**WORK REQUIRED:**
Please convert these records into a JSON list of strings, one string per line and no entries for blank lines.

**THE RECORDS:**
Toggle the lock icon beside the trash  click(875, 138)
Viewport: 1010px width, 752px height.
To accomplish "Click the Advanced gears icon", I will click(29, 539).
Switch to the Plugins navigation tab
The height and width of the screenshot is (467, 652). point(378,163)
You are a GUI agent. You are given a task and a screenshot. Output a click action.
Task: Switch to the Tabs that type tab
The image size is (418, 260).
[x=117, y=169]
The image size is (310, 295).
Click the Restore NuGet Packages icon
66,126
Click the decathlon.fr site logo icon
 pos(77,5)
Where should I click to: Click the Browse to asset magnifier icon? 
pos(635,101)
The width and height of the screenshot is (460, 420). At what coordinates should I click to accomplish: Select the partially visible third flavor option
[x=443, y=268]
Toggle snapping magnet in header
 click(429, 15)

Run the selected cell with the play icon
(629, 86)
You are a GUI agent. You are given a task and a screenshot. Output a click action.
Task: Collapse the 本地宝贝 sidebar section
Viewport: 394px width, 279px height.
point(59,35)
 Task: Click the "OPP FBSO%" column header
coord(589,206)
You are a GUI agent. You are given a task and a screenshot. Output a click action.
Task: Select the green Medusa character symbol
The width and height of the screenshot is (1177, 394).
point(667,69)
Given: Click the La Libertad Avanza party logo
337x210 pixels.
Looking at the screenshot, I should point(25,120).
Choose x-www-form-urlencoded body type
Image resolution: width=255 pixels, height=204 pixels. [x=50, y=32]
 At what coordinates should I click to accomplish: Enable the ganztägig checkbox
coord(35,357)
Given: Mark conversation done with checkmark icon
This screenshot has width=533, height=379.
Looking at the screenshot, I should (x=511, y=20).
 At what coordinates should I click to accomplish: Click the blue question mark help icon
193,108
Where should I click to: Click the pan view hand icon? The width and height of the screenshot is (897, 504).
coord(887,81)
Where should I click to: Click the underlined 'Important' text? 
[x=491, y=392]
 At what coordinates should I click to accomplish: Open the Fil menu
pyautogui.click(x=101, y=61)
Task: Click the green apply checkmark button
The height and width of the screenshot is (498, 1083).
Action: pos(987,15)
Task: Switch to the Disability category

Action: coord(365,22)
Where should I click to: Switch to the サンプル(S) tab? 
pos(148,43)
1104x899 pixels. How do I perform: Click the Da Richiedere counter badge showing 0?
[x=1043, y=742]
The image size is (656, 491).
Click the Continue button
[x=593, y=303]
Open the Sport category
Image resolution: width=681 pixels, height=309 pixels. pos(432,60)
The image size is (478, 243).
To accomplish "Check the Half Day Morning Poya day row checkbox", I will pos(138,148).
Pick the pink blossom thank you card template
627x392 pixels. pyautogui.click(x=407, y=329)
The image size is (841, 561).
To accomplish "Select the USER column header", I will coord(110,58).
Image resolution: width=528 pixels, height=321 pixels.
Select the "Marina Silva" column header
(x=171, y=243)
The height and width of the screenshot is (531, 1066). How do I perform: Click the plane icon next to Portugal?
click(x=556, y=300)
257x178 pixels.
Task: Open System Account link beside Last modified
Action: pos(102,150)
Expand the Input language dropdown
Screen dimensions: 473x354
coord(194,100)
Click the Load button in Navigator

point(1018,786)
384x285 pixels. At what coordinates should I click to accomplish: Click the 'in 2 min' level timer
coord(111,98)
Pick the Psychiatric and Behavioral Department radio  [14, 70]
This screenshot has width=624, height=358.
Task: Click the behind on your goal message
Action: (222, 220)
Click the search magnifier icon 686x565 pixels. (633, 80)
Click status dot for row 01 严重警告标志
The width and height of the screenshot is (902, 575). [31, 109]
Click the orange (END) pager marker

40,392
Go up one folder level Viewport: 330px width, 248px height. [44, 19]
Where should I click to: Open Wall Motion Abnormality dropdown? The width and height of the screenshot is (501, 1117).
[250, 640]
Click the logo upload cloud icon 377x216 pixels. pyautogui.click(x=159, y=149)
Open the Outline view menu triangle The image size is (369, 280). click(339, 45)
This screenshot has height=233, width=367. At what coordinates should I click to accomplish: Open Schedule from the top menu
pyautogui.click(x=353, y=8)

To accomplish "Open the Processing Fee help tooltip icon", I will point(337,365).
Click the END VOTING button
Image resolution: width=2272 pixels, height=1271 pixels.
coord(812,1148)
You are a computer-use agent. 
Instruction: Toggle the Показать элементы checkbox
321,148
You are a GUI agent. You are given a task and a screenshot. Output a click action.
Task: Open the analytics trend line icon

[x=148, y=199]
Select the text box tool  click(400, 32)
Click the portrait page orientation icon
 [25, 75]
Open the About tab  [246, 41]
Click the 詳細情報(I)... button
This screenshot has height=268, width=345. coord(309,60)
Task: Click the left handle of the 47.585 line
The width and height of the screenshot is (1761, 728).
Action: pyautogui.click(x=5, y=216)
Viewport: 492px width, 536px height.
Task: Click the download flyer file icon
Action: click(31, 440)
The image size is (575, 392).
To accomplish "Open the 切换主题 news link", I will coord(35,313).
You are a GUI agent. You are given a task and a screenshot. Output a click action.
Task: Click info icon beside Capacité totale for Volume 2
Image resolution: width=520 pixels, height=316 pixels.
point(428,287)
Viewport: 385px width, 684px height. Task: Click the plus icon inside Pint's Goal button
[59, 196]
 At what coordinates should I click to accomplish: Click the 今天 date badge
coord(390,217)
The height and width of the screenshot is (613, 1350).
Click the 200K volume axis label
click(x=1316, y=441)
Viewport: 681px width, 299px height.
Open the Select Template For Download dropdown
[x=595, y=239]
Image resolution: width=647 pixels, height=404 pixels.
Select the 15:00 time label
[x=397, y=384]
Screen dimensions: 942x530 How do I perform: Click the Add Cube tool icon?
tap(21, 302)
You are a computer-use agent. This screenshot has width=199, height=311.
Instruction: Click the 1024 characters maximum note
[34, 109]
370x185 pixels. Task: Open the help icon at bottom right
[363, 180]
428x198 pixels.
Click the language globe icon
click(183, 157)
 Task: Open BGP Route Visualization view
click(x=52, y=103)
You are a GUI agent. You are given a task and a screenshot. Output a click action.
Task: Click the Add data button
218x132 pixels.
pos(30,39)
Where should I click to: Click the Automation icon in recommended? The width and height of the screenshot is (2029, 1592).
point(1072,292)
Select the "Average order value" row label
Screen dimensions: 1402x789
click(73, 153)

**EXERCISE ANSWER:**
[
  "Toggle the lock icon beside the trash  click(875, 138)",
  "Viewport: 1010px width, 752px height.",
  "To accomplish \"Click the Advanced gears icon\", I will click(29, 539).",
  "Switch to the Plugins navigation tab",
  "The height and width of the screenshot is (467, 652). point(378,163)",
  "You are a GUI agent. You are given a task and a screenshot. Output a click action.",
  "Task: Switch to the Tabs that type tab",
  "The image size is (418, 260).",
  "[x=117, y=169]",
  "The image size is (310, 295).",
  "Click the Restore NuGet Packages icon",
  "66,126",
  "Click the decathlon.fr site logo icon",
  " pos(77,5)",
  "Where should I click to: Click the Browse to asset magnifier icon? ",
  "pos(635,101)",
  "The width and height of the screenshot is (460, 420). At what coordinates should I click to accomplish: Select the partially visible third flavor option",
  "[x=443, y=268]",
  "Toggle snapping magnet in header",
  " click(429, 15)",
  "Run the selected cell with the play icon",
  "(629, 86)",
  "You are a GUI agent. You are given a task and a screenshot. Output a click action.",
  "Task: Collapse the 本地宝贝 sidebar section",
  "Viewport: 394px width, 279px height.",
  "point(59,35)",
  " Task: Click the \"OPP FBSO%\" column header",
  "coord(589,206)",
  "You are a GUI agent. You are given a task and a screenshot. Output a click action.",
  "Task: Select the green Medusa character symbol",
  "The width and height of the screenshot is (1177, 394).",
  "point(667,69)",
  "Given: Click the La Libertad Avanza party logo",
  "337x210 pixels.",
  "Looking at the screenshot, I should point(25,120).",
  "Choose x-www-form-urlencoded body type",
  "Image resolution: width=255 pixels, height=204 pixels. [x=50, y=32]",
  " At what coordinates should I click to accomplish: Enable the ganztägig checkbox",
  "coord(35,357)",
  "Given: Mark conversation done with checkmark icon",
  "This screenshot has width=533, height=379.",
  "Looking at the screenshot, I should (x=511, y=20).",
  " At what coordinates should I click to accomplish: Click the blue question mark help icon",
  "193,108",
  "Where should I click to: Click the pan view hand icon? The width and height of the screenshot is (897, 504).",
  "coord(887,81)",
  "Where should I click to: Click the underlined 'Important' text? ",
  "[x=491, y=392]",
  " At what coordinates should I click to accomplish: Open the Fil menu",
  "pyautogui.click(x=101, y=61)",
  "Task: Click the green apply checkmark button",
  "The height and width of the screenshot is (498, 1083).",
  "Action: pos(987,15)",
  "Task: Switch to the Disability category",
  "Action: coord(365,22)",
  "Where should I click to: Switch to the サンプル(S) tab? ",
  "pos(148,43)",
  "1104x899 pixels. How do I perform: Click the Da Richiedere counter badge showing 0?",
  "[x=1043, y=742]",
  "The image size is (656, 491).",
  "Click the Continue button",
  "[x=593, y=303]",
  "Open the Sport category",
  "Image resolution: width=681 pixels, height=309 pixels. pos(432,60)",
  "The image size is (478, 243).",
  "To accomplish \"Check the Half Day Morning Poya day row checkbox\", I will pos(138,148).",
  "Pick the pink blossom thank you card template",
  "627x392 pixels. pyautogui.click(x=407, y=329)",
  "The image size is (841, 561).",
  "To accomplish \"Select the USER column header\", I will coord(110,58).",
  "Image resolution: width=528 pixels, height=321 pixels.",
  "Select the \"Marina Silva\" column header",
  "(x=171, y=243)",
  "The height and width of the screenshot is (531, 1066). How do I perform: Click the plane icon next to Portugal?",
  "click(x=556, y=300)",
  "257x178 pixels.",
  "Task: Open System Account link beside Last modified",
  "Action: pos(102,150)",
  "Expand the Input language dropdown",
  "Screen dimensions: 473x354",
  "coord(194,100)",
  "Click the Load button in Navigator",
  "point(1018,786)",
  "384x285 pixels. At what coordinates should I click to accomplish: Click the 'in 2 min' level timer",
  "coord(111,98)",
  "Pick the Psychiatric and Behavioral Department radio  [14, 70]",
  "This screenshot has width=624, height=358.",
  "Task: Click the behind on your goal message",
  "Action: (222, 220)",
  "Click the search magnifier icon 686x565 pixels. (633, 80)",
  "Click status dot for row 01 严重警告标志",
  "The width and height of the screenshot is (902, 575). [31, 109]",
  "Click the orange (END) pager marker",
  "40,392",
  "Go up one folder level Viewport: 330px width, 248px height. [44, 19]",
  "Where should I click to: Open Wall Motion Abnormality dropdown? The width and height of the screenshot is (501, 1117).",
  "[250, 640]",
  "Click the logo upload cloud icon 377x216 pixels. pyautogui.click(x=159, y=149)",
  "Open the Outline view menu triangle The image size is (369, 280). click(339, 45)",
  "This screenshot has height=233, width=367. At what coordinates should I click to accomplish: Open Schedule from the top menu",
  "pyautogui.click(x=353, y=8)",
  "To accomplish \"Open the Processing Fee help tooltip icon\", I will point(337,365).",
  "Click the END VOTING button",
  "Image resolution: width=2272 pixels, height=1271 pixels.",
  "coord(812,1148)",
  "You are a computer-use agent. ",
  "Instruction: Toggle the Показать элементы checkbox",
  "321,148",
  "You are a GUI agent. You are given a task and a screenshot. Output a click action.",
  "Task: Open the analytics trend line icon",
  "[x=148, y=199]",
  "Select the text box tool  click(400, 32)",
  "Click the portrait page orientation icon",
  " [25, 75]",
  "Open the About tab  [246, 41]",
  "Click the 詳細情報(I)... button",
  "This screenshot has height=268, width=345. coord(309,60)",
  "Task: Click the left handle of the 47.585 line",
  "The width and height of the screenshot is (1761, 728).",
  "Action: pyautogui.click(x=5, y=216)",
  "Viewport: 492px width, 536px height.",
  "Task: Click the download flyer file icon",
  "Action: click(31, 440)",
  "The image size is (575, 392).",
  "To accomplish \"Open the 切换主题 news link\", I will coord(35,313).",
  "You are a GUI agent. You are given a task and a screenshot. Output a click action.",
  "Task: Click info icon beside Capacité totale for Volume 2",
  "Image resolution: width=520 pixels, height=316 pixels.",
  "point(428,287)",
  "Viewport: 385px width, 684px height. Task: Click the plus icon inside Pint's Goal button",
  "[59, 196]",
  " At what coordinates should I click to accomplish: Click the 今天 date badge",
  "coord(390,217)",
  "The height and width of the screenshot is (613, 1350).",
  "Click the 200K volume axis label",
  "click(x=1316, y=441)",
  "Viewport: 681px width, 299px height.",
  "Open the Select Template For Download dropdown",
  "[x=595, y=239]",
  "Image resolution: width=647 pixels, height=404 pixels.",
  "Select the 15:00 time label",
  "[x=397, y=384]",
  "Screen dimensions: 942x530 How do I perform: Click the Add Cube tool icon?",
  "tap(21, 302)",
  "You are a computer-use agent. This screenshot has width=199, height=311.",
  "Instruction: Click the 1024 characters maximum note",
  "[34, 109]",
  "370x185 pixels. Task: Open the help icon at bottom right",
  "[363, 180]",
  "428x198 pixels.",
  "Click the language globe icon",
  "click(183, 157)",
  " Task: Open BGP Route Visualization view",
  "click(x=52, y=103)",
  "You are a GUI agent. You are given a task and a screenshot. Output a click action.",
  "Task: Click the Add data button",
  "218x132 pixels.",
  "pos(30,39)",
  "Where should I click to: Click the Automation icon in recommended? The width and height of the screenshot is (2029, 1592).",
  "point(1072,292)",
  "Select the \"Average order value\" row label",
  "Screen dimensions: 1402x789",
  "click(73, 153)"
]